Magill, who has an extensive background in West African music, cites African culture as a dominant influence on Sun Ra. "There is a genuine feeling of community in this music, which is evident in Sun Ra's frequent use of dancers and his inclusion of anyone who wanted to play his music, regardless of the musical ability they brought to it."
Okay, so where does Saturn fit into this picture?
In the late 1940s, during a five-year stint as arranger and rehearsal pianist for Fletcher Henderson's band in Chicago, Blount became increasingly obsessed with Egyptology and the possibility that Earth had been visited by travellers from outer space. He began calling himself Le Sonny Re or Sonny Ra, and in 1952 legally changed his name to Le Sony'r Ra.
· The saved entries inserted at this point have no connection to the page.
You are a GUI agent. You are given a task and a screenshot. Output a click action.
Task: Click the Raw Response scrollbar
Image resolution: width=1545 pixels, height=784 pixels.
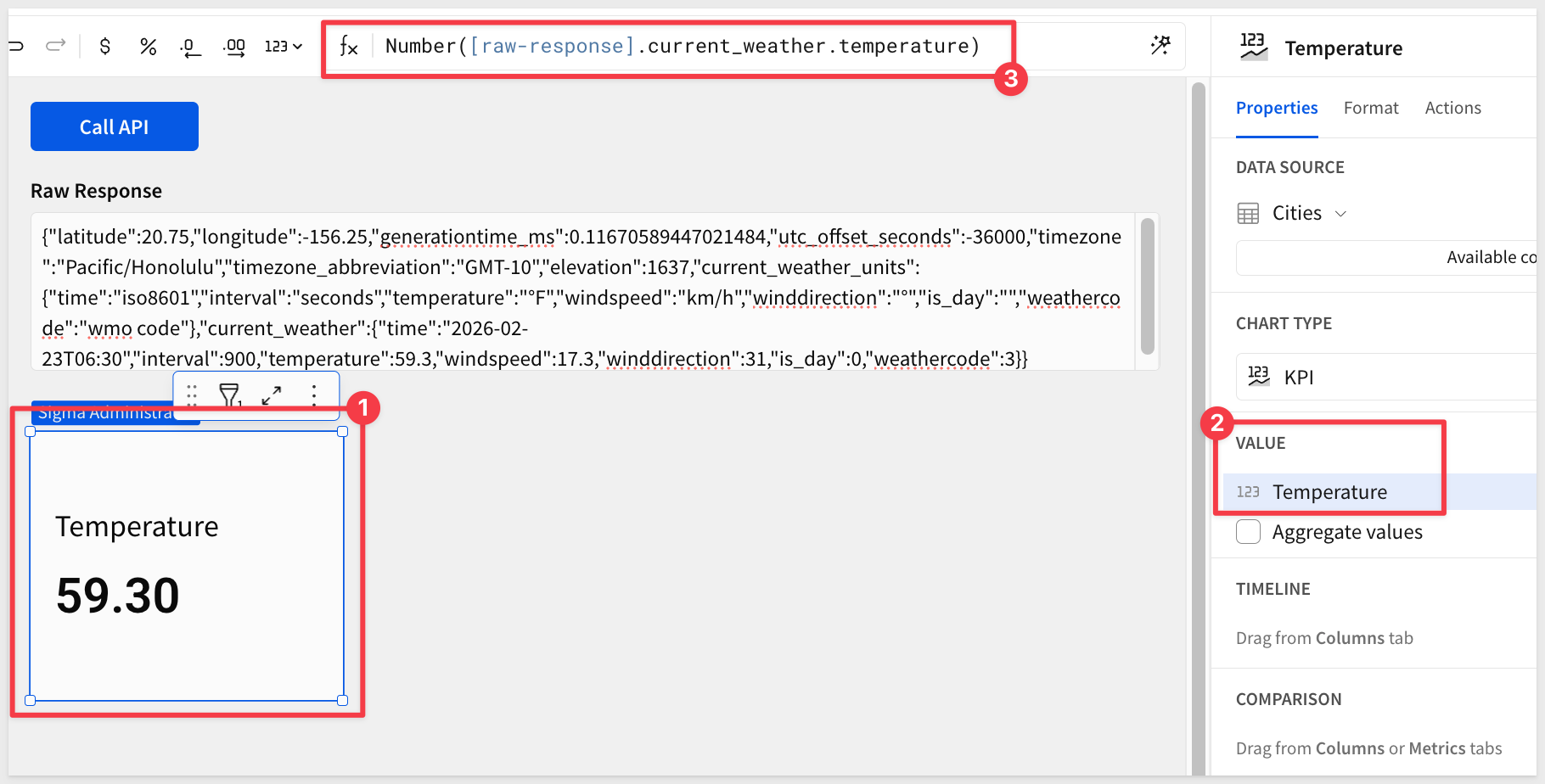pos(1147,287)
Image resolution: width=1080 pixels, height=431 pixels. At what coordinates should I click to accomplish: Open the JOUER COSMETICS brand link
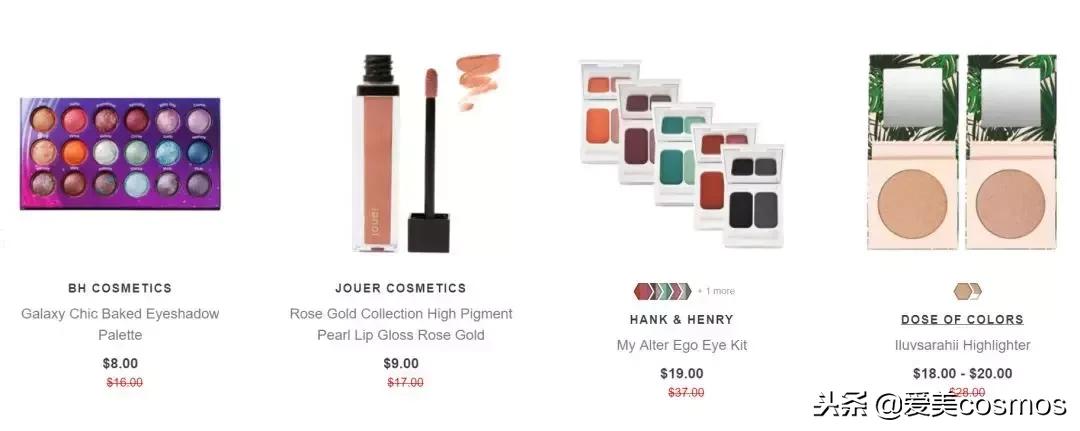pos(401,288)
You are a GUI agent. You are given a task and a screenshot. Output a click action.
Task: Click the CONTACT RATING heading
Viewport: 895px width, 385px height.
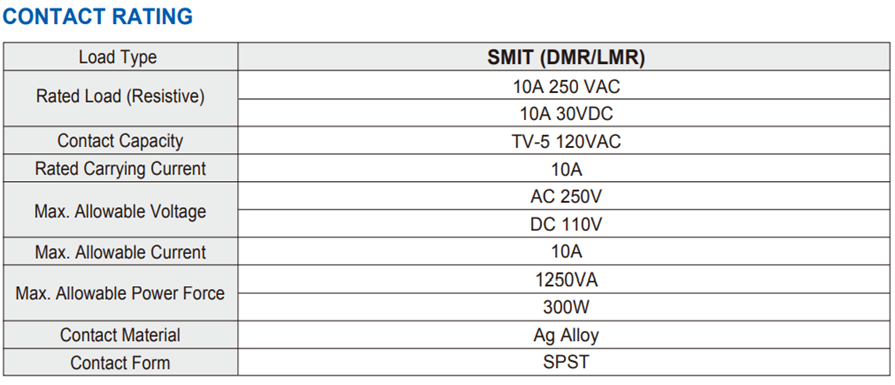98,17
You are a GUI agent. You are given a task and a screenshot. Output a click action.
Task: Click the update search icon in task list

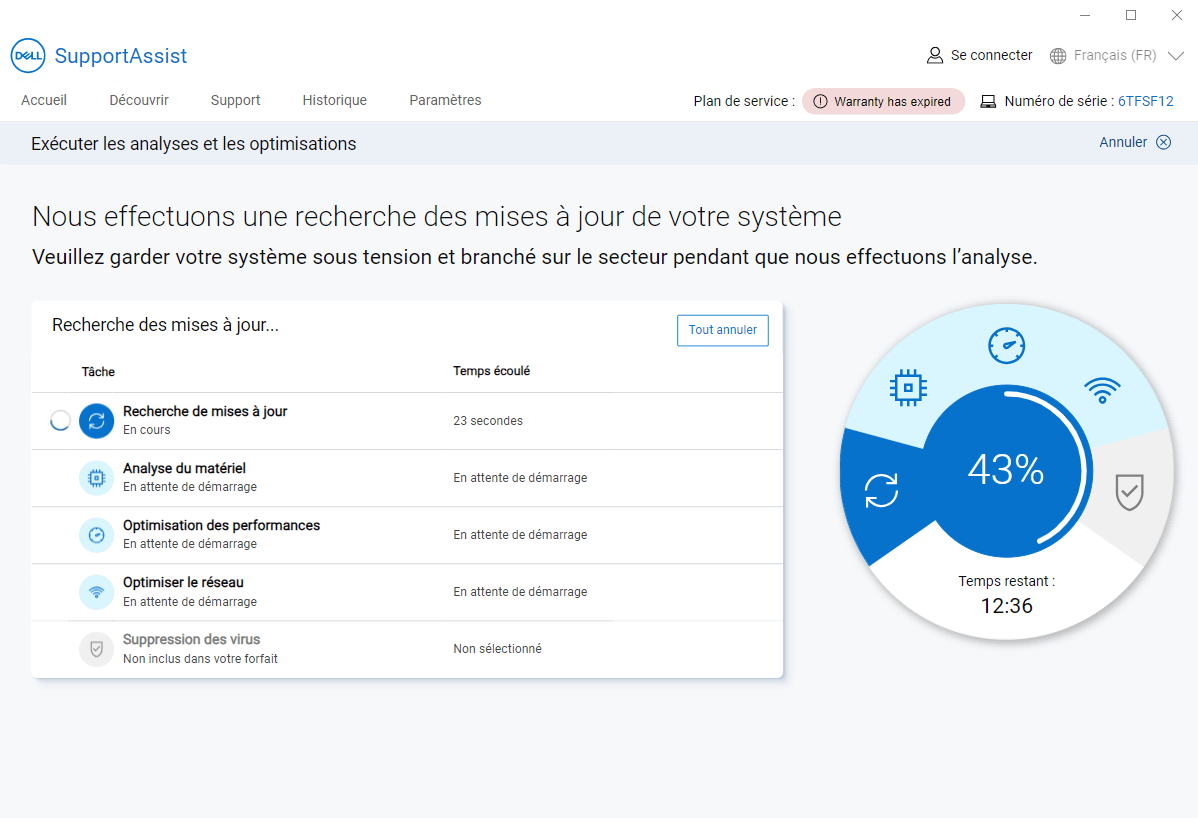97,421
In one respect, Blount was following the grand tradition of black jazz performers by establishing a memorable stage name, but over the next 40 years, a mythology grew up around his secretive and occasionally prickly refusal to discuss his Southern roots.
Sun Ra insisted that his musicians live communally -- first in Chicago, then in New York's East Village, and finally in Philadelphia.
He clothed them in glittery, hand-made "space" costumes, and called them names such as the Solar Myth Arkestra, the Intergalatic Research Arkestra and the Asto Infinity Micro-Ensemble Unit. Dancers improvised tribal rituals, and the entire band would parade through the audience chanting, "We travel the spaceways, from planet to planet."
Decades before Jimi Hendrix and Sly Stone dressed outrageously and preached peace and love, Sun Ra was a well-established entertainment commodity in the black community.
It would've been nothing more than a colourful show if the music hadn't been extraordinary. In fact, much of Sun Ra's music can legitimately stand beside Duke Ellington's, albeit with a much more radical bent. Certainly, Sun Ra's output -- close to 1,000 recorded compositions -- rivals Ellington's, without even taking into account the eccentric doo-wop and R&B tunes his band cut to make money in the '50s. There are echoes of Ellington's use of colour, although Sun Ra -- an early proponent of electronic instruments -- was always pushing the boundaries.
"I love the harmonic palette he creates in his music," says Magill. "He really had a knack for distorting the Swing tradition and turning time signatures into rubber."
"Some of it is very tough music," adds Broscoe. "Other parts, like his frequent use of a bass ostinato, can seem simple, but it all depends on how it's played. There is a very unique layering of time in his music, as well as very distinctive chromatic motifs."
The Sun Ra tribute is Tuesday at The Mercury Lounge, 56 Byward Market St. Tickets are $7 in advance at the Mercury or at the door. Show time is 8 p.m.